South China Sea: China Warns U.S. Destroyer Operating Near Disputed Islands
2 MIN READJul 12, 2021 | 17:53 GMT





What Happened: The Chinese military said it had warned U.S. guided-missile destroyer USS Benfold to leave Chinese-claimed waters near the South China Sea’s Paracel Islands following a U.S. freedom of navigation operation (FONOP), the South China Morning Post reported July 12. This coincided with the fifth anniversary of an international legal victory by the Philippines that invalidated China's sweeping South China Sea claims, which U.S. Secretary of State Anthony Blinken marked by reaffirming the U.S. position that its mutual defense treaty with the Philippines would come into play in the South China Sea if China attacked Philippine military personnel, vessels or aircraft. 

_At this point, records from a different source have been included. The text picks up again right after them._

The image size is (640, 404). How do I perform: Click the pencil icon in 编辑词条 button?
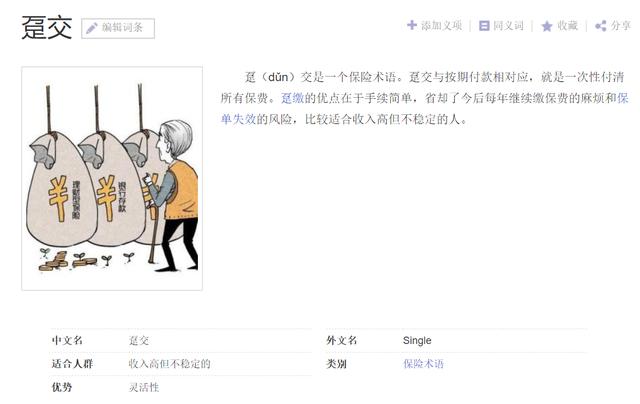(91, 28)
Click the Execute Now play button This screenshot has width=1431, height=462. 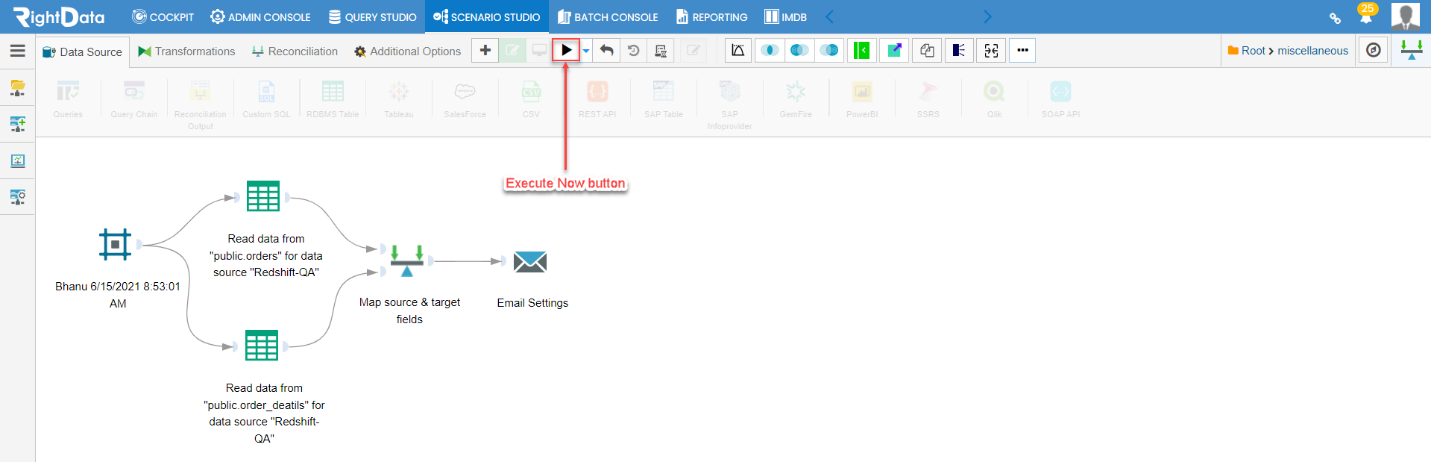tap(566, 50)
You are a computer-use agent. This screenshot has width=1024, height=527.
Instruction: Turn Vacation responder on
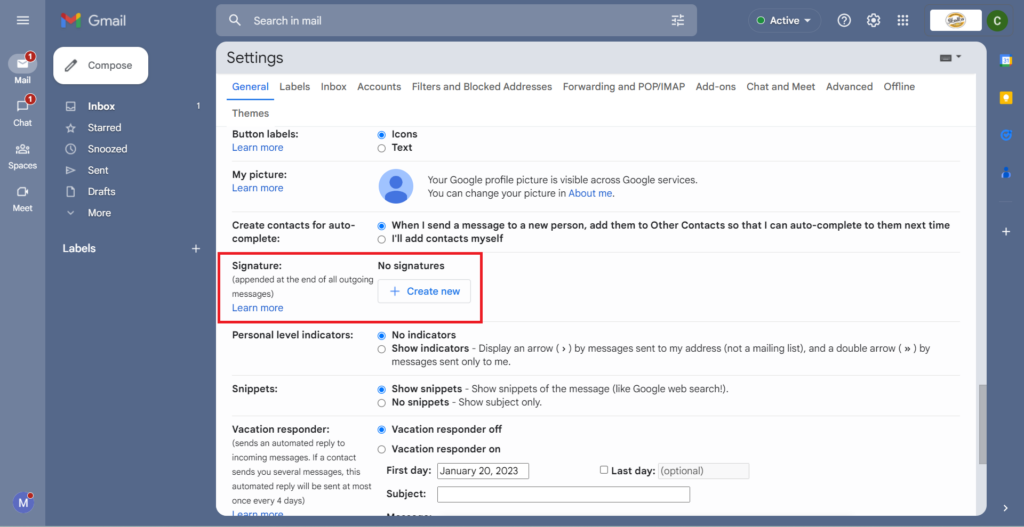coord(382,449)
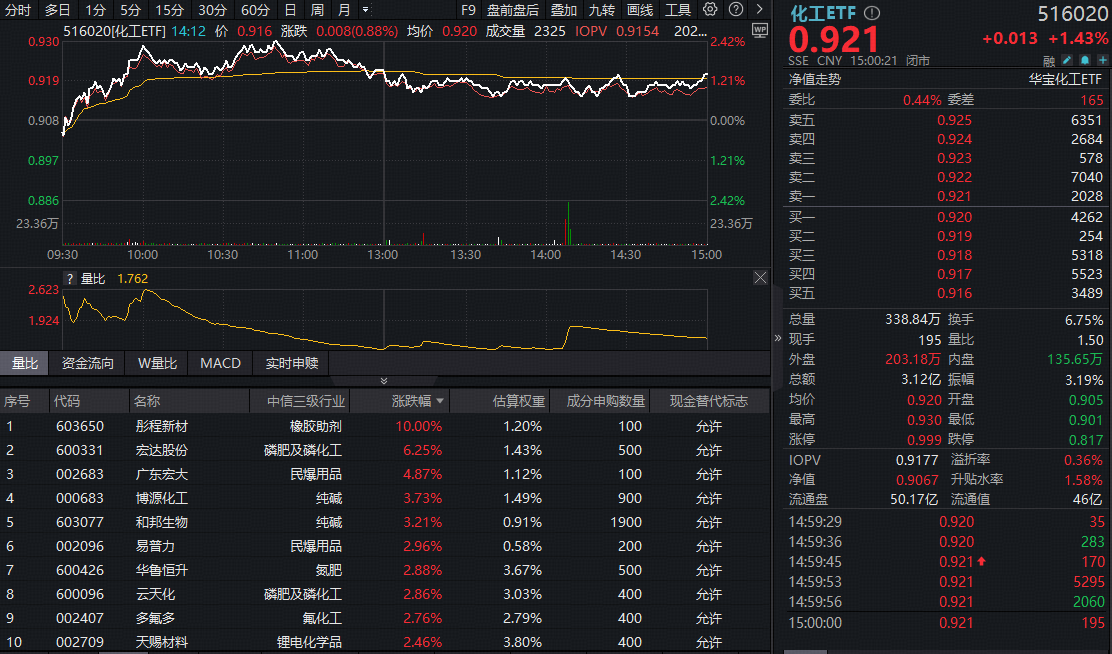Click info icon beside 化工ETF title

coord(872,13)
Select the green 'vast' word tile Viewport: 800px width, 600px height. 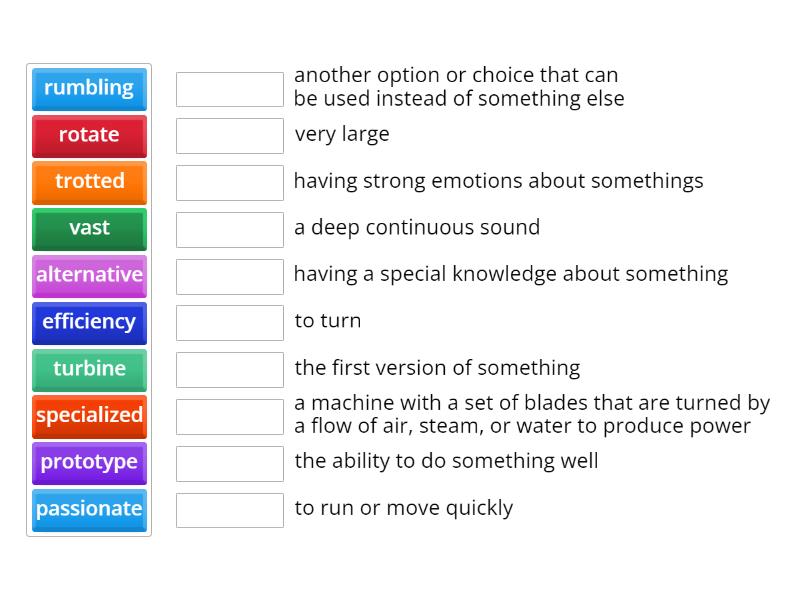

Why It Matters: Both China and the United States are signaling their resolve to assert their respective positions in the South China Sea, with an eye toward the competing claimants in the waterway — namely the Philippines and Vietnam. In the Philippines, the May 2022 presidential election will see a transition away from President Rodrigo Duterte, who has adopted a softer stance on China and a more hard-line stance on the United States since taking office in 2016. Vietnam is a key potential partner for the United States in Southeast Asia given Hanoi’s interest in defending its South China Sea claims in order to both shore up its national security, as well as access vital natural gas resources to feed Vietnam’s growing industries.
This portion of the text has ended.